# [Gegeven tekst]

Het gebruik van G.P.O. tijdens zwangerschap of bij het geven van borstvoeding is niet onderzocht. Onderzoek bij dieren is niet mogelijk, omdat G.P.O. is bereid uit bloed afkomstig van mensen. Albumine is echter een normaal bestanddeel van het menselijke bloed. Gebruik van G.P.O. bij zwangerschap of tijdens de periode van het geven van borstvoeding heeft tot op heden nooit geleid tot schadelijke effecten.

Over een eventuele ongewenste wisselwerking tussen G.P.O. en andere medicijnen in het lichaam is niets bekend.

LET OP:
Het product moet helder zijn en mag geen deeltjes bevatten. Controleer dit vlak voor de toediening. Het product mag niet toegediend worden wanneer troebeling of deeltjes te zien zijn. Breng het product voor toediening eerst op kamertemperatuur (15-25 ºC), indien bewaard bij een lagere temperatuur.

Er hoeft bij de toediening van G.P.O. geen rekening te worden gehouden met de bloedgroep van de patiënt.

G.P.O. is geschikt om te worden toegepast bij patiënten met onvoldoende werking van de nieren waarbij het bloed regelmatig moet worden gespoeld (dialysepatiënten), en bij te vroeg geboren kinderen. Bij deze patiënten bestaat de kans op schadelijke ophoping van aluminium in de organen. G.P.O. bevat echter een lage concentratie aluminium.

Wanneer er een grote hoeveelheid G.P.O. wordt toegediend, dient de bloedstolling en het volume aan rode bloedcellen in het bloed (hematocriet) te worden gecontroleerd. Indien nodig zal uw arts u nog andere bloedbestanddelen toedienen, zoals stollingsfactoren, bloedplaatjes (deze bestanddelen spelen een rol bij de bloedstolling), electrolyten (zouten) en rode bloedcellen. Als de hematocriet lager wordt dan 30% is het nodig om rode bloedcellen toe te dienen om voldoende transport van zuurstof in de bloedsomloop te kunnen handhaven.

Bij oudere patiënten en bij het niet goed functioneren van het hart (decompensatio cordis) dient rekening te worden gehouden met overvulling van de bloedsomloop.

# [Lijst met taken]
a) Geef bij elk van de volgende beweringen aan of die overeenkomt met de tekst over G.P.O.: (i) Bij toediening van G.P.O. moet rekening worden gehouden met de bloedgroep van de patiënt. (ii) Een product dat bij een lagere temperatuur is bewaard, moet vóór toediening eerst op kamertemperatuur worden gebracht. (iii) Bij een hematocriet onder 30% is toediening van rode bloedcellen nodig. Antwoord telkens met ja of nee en citeer de doorslaggevende woorden uit de tekst.
b) Citeer letterlijk het stuk uit de tekst over G.P.O. dat begint bij "Over een eventuele" en eindigt bij "van de patiënt.".
c) Schrijf de tekst over G.P.O. verder, te beginnen na de laatste zin.

# [Fragment uit data]

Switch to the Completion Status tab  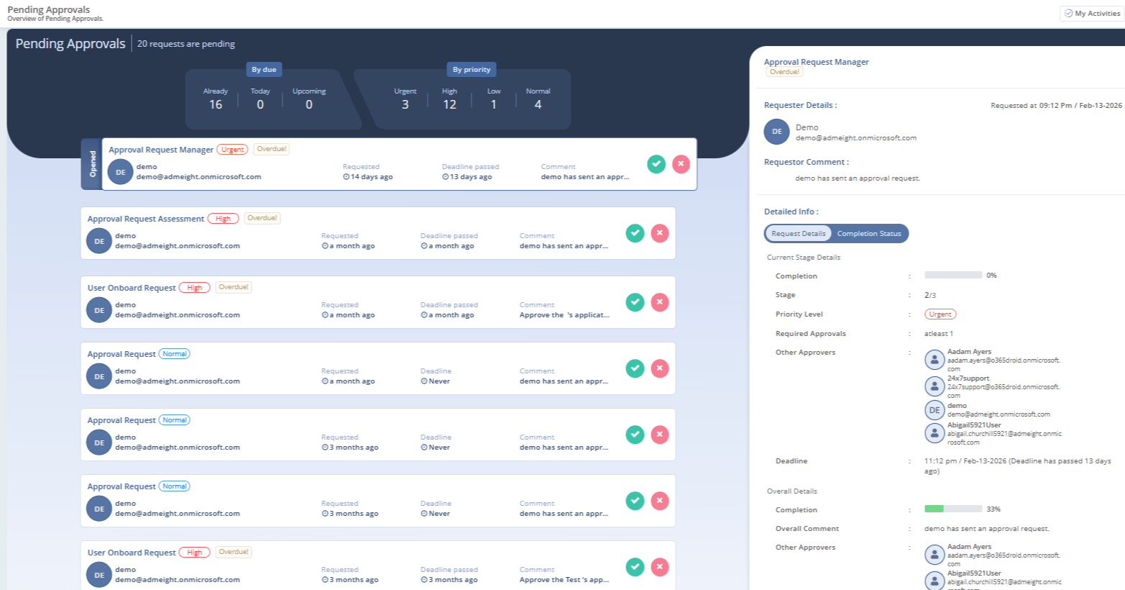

# [Resultaten taken]
a)
(i) Nee: "Er hoeft bij de toediening van G.P.O. geen rekening te worden gehouden met de bloedgroep van de patiënt."
(ii) Ja: "Breng het product voor toediening eerst op kamertemperatuur (15-25 ºC), indien bewaard bij een lagere temperatuur."
(iii) Ja: "Als de hematocriet lager wordt dan 30% is het nodig om rode bloedcellen toe te dienen"

b)
Over een eventuele ongewenste wisselwerking tussen G.P.O. en andere medicijnen in het lichaam is niets bekend.

LET OP:
Het product moet helder zijn en mag geen deeltjes bevatten. Controleer dit vlak voor de toediening. Het product mag niet toegediend worden wanneer troebeling of deeltjes te zien zijn. Breng het product voor toediening eerst op kamertemperatuur (15-25 ºC), indien bewaard bij een lagere temperatuur.

Er hoeft bij de toediening van G.P.O. geen rekening te worden gehouden met de bloedgroep van de patiënt.

c)
Wanneer blijkt dat u overgevoelig bent voor het product moet de toediening onmiddellijk worden gestopt. Wanneer de overgevoeligheidsreactie vervolgens niet ophoudt of als er sprake is van een hevige aanval van overgevoeligheid (anafylactische reactie) moeten passende maatregelen worden genomen.

De kans op overdracht van ziekteverwekkers door gebruik van een bloedproduct is bijzonder klein.

Aanwijzingen voor het gebruik

Dosering

De hoeveelheid G.P.O. en de duur van de toediening zijn afhankelijk van de ernst van de toestand van de patiënt en de aard van de ziekte. De behandelend arts stelt vast welke dosering u nodig heeft.
Het wordt aanbevolen het product toe te dienen met een snelheid van 200-250 ml per uur.
G.P.O. moet in een ader (intraveneus) worden toegediend. Wanneer G.P.O. wordt toegediend dient de centrale veneuze druk (druk in de rechter boezem van het hart) te worden gecontroleerd.

Gebruiksaanwijzing

Na aanprikken van de flacon moet zo snel mogelijk, uiterlijk binnen 3 uur, met de toediening worden begonnen. De oplossing is bedoeld om in één keer te gebruiken.

Bijwerkingen

Het product G.P.O. kan bijwerkingen geven, zoals alle geneesmiddelen. Bijwerkingen tijdens of na toediening van albumineproducten zijn echter zeldzaam. Milde reacties zoals 'flushing' (plotselinge roodheid van gezicht en hals), galbulten, koorts en misselijkheid kunnen optreden. Deze verschijnselen verdwijnen gewoonlijk snel als de snelheid van toedienen wordt verminderd of als de toediening wordt onderbroken. Ernstige overgevoeligheidsreacties met shock komen zeer zelden voor. Wanneer zich een ernstige overgevoeligheidsreactie voordoet, moet de toediening onmiddellijk worden gestopt en moeten er passende maatregelen worden getroffen. Zie tevens onder 'Belangrijke informatie vooraf'.
Waarschuw uw arts of apotheker indien bij u een bijwerking optreedt die niet wordt vermeld in de bijsluiter of als u een bijwerking als ernstig ervaart.

Aanwijzingen voor het bewaren en uiterste gebruiksdatum

De uiterste datum waarop de flacon G.P.O. gebruikt mag worden, staat vermeld op het etiket. Na deze datum mag het product niet meer worden gebruikt en moet worden ingeleverd bij de apotheek.
De flacon dient bij 2-25 ºC in het doosje bewaard te worden (vermijd bevriezen).
Eventuele restanten na gebruik dienen te worden vernietigd.